[Start of Attachment]

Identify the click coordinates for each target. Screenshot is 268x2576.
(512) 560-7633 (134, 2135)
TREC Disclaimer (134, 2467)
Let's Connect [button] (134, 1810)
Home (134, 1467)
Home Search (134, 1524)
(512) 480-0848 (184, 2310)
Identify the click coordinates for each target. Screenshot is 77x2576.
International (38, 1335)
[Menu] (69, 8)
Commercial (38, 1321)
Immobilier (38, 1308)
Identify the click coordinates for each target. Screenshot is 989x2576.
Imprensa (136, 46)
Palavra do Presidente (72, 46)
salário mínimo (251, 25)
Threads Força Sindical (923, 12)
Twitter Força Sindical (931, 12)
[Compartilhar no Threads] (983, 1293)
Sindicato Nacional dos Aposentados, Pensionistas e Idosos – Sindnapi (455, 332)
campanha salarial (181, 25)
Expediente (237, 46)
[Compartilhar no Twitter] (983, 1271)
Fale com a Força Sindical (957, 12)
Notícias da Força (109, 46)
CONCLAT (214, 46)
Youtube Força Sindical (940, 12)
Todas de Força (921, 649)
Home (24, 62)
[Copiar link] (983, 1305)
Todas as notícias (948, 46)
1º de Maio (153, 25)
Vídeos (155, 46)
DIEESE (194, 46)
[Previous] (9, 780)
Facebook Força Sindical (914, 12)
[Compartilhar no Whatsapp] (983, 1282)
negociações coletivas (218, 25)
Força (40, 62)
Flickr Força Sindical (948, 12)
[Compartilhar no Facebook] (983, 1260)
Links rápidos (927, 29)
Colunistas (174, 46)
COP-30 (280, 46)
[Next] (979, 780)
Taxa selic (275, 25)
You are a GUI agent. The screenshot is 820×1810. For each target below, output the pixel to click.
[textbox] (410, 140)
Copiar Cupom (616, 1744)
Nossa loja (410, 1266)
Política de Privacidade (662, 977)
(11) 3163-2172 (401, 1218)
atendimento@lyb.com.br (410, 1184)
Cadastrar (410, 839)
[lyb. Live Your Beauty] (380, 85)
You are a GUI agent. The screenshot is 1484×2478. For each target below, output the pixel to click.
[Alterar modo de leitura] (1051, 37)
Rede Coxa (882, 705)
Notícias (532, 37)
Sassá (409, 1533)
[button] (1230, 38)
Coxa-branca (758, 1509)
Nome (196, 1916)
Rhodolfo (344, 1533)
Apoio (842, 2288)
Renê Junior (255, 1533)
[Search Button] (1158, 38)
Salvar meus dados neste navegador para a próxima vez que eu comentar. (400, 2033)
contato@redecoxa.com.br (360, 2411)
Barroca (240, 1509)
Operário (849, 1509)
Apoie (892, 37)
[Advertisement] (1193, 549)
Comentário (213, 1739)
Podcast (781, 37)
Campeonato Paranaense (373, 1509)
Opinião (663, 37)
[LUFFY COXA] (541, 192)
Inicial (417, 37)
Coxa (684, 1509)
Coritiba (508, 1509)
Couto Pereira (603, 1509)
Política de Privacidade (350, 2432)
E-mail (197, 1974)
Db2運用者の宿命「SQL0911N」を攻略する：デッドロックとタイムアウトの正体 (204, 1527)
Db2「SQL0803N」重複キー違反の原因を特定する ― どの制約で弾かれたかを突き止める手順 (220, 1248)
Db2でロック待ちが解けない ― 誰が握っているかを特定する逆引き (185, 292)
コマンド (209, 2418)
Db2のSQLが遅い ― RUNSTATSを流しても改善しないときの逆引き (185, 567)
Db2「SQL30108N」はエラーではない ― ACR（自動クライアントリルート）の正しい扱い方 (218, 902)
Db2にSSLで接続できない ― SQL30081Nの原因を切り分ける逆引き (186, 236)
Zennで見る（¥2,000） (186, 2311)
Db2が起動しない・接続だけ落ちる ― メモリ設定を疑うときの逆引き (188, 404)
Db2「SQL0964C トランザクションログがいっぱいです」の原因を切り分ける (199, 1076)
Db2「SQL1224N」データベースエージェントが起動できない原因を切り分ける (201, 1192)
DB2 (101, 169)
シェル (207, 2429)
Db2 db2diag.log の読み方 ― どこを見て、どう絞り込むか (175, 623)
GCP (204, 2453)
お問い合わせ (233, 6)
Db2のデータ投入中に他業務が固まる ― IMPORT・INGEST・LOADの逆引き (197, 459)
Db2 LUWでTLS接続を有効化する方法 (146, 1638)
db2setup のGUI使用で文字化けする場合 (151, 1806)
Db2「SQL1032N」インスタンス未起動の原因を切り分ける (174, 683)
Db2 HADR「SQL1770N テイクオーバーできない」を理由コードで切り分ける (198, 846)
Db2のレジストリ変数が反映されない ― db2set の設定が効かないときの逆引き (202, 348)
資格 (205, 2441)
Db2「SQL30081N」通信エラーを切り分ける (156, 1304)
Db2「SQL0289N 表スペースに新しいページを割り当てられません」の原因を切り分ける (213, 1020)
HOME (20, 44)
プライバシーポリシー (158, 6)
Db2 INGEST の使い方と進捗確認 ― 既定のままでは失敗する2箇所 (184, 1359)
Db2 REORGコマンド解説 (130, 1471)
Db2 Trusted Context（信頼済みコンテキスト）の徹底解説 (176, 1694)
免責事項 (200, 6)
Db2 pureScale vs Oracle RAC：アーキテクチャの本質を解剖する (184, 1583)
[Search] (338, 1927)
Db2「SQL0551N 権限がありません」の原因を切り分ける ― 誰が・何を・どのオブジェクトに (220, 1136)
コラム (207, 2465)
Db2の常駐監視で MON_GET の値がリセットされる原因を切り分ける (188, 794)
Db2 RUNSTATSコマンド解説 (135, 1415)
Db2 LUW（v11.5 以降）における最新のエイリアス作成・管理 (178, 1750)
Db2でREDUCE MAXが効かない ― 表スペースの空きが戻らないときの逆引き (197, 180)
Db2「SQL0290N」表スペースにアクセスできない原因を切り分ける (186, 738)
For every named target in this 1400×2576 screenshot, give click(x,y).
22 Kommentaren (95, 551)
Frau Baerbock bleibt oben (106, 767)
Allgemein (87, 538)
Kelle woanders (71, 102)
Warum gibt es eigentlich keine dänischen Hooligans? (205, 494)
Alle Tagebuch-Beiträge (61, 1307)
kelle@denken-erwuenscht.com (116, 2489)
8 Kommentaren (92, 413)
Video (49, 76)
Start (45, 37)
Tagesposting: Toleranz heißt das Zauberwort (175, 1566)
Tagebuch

[End of Attachment]

From the records above, print only the lines between the one holding "Home (134, 1467)" and the one holding "Screenshot is 989x2576.", inclusive, exactly as they stand.

Home (134, 1467)
Home Search (134, 1524)
(512) 480-0848 (184, 2310)
Identify the click coordinates for each target. Screenshot is 77x2576.
International (38, 1335)
[Menu] (69, 8)
Commercial (38, 1321)
Immobilier (38, 1308)
Identify the click coordinates for each target. Screenshot is 989x2576.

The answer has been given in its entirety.